Prove a sequence converges to 1

Problem: For each positive integer $n$, let $p_{n} = 1 - \frac{1}{n}$. Show that the sequence $p_{1}, p_{2}, p_{3}, ...$ converges to 1.
To show that $p$ converges to 1, we must show that if $S$ is an open interval containing 1, then $\exists$ a positive integer $N$ such that if $n$ is a positive integer and $n >= N$, then $p_{n} \in S$. Let $S$ be an open interval containing 1 and let $n \in \mathbb{Z}^+$and $N \in \mathbb{Z}^+$. Let $S$ be the interval $(1-\epsilon, 1+\epsilon)$, $\epsilon > 0$. Then $|p_{n} - 1| < \epsilon$ in order for $p_{n} \in S$. Since $p_{n} = 1 - \frac{1}{n}$, $|p_{n} - 1| = |1 - \frac{1}{n} - 1| = |-\frac{1}{n}| = |-1 * \frac{1}{n}| = |\frac{1}{n}|$. And $|\frac{1}{n}| < \epsilon$. Since $n$ is positive, we can say $\frac{1}{n} < \epsilon \Longrightarrow \frac{1}{\epsilon} < n$. Now let $N = \frac{1}{\epsilon}$. Since for all $n > N p_{n} \in S$, $p$ converges to 1.

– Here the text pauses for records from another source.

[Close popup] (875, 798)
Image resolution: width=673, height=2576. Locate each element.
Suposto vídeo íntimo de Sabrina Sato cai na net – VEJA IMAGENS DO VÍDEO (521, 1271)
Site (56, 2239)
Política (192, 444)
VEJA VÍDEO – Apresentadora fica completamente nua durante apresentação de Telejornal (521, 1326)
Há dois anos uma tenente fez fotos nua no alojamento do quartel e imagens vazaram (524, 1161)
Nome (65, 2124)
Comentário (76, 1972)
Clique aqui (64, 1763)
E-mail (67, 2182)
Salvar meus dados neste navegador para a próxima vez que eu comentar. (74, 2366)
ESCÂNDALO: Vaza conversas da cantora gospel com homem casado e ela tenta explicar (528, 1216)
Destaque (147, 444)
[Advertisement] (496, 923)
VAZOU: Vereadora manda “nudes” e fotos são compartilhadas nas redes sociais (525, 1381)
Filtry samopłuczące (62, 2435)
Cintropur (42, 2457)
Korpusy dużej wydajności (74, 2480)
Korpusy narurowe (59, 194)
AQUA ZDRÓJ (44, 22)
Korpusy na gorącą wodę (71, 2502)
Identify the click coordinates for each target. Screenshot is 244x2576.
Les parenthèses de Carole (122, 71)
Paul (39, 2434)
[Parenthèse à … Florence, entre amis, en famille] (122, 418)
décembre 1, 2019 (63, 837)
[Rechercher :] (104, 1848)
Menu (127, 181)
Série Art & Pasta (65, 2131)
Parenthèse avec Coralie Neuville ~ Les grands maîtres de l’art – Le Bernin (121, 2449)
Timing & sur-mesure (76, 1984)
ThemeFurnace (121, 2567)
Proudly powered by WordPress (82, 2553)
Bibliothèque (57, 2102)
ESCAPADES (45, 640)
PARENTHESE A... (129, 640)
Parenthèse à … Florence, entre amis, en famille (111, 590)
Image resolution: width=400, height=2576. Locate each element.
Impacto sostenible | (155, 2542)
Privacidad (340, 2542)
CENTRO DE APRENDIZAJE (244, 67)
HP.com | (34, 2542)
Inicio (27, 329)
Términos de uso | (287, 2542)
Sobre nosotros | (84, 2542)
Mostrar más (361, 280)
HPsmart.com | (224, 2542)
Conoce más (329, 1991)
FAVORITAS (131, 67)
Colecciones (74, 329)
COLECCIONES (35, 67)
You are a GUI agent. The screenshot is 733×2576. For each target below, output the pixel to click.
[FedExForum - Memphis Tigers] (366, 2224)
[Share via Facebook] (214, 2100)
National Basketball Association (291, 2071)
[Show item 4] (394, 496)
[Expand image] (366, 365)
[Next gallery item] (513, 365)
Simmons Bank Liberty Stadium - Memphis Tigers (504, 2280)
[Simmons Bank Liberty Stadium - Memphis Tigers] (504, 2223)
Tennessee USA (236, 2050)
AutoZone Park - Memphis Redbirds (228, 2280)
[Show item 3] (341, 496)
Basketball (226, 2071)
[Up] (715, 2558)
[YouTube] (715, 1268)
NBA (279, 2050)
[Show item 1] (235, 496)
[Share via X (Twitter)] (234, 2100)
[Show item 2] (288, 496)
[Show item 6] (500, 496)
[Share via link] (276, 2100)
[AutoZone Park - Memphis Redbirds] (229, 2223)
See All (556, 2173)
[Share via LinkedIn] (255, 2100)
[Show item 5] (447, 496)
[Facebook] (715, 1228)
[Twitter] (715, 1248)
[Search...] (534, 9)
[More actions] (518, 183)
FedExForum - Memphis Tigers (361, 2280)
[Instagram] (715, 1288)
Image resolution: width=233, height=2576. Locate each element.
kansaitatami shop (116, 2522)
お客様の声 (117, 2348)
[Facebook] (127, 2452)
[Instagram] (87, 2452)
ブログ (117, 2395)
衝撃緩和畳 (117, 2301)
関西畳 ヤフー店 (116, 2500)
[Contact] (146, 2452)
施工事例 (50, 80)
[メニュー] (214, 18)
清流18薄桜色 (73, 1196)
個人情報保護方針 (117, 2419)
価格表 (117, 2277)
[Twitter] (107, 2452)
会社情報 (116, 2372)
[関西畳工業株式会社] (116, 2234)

A few things I'm concerned about are at the end when I let $N = \frac{1}{\epsilon}$; if I say this is it implied that $\frac{1}{\epsilon}$ is a positive integer, or can that not be assumed because we don't know that 1 evenly divides $\epsilon$? Also, I showed for $n > N$ instead of $n >= N$ but because of the way I formed the interval I'm not sure how to fix that. Any tips would be greatly appreciated!